CONSIGNES DE LA TÂCHE: Reformule tout le matériel ci-dessous en une liste JSON de chaînes, une chaîne par ligne, sans les lignes vides. Laisse les images hors de ta réponse.

DONNÉES FOURNIES:
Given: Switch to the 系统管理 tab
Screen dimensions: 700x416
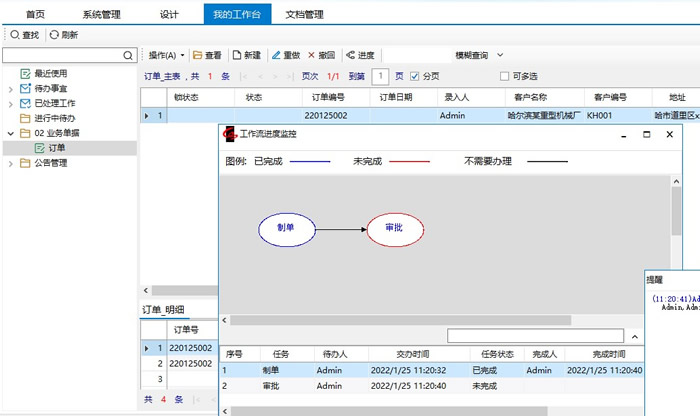Looking at the screenshot, I should (x=102, y=14).
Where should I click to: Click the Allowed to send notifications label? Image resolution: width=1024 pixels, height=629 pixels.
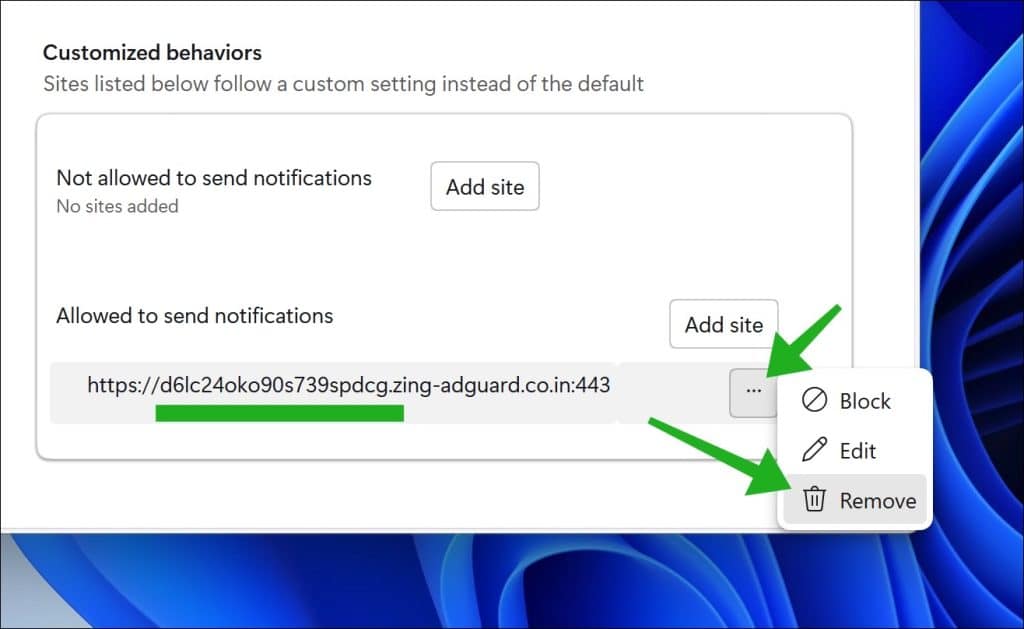coord(194,315)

SOLUTION RÉDIGÉE:
[
  "Given: Switch to the 系统管理 tab",
  "Screen dimensions: 700x416",
  "Looking at the screenshot, I should (x=102, y=14).",
  "Where should I click to: Click the Allowed to send notifications label? Image resolution: width=1024 pixels, height=629 pixels.",
  "coord(194,315)"
]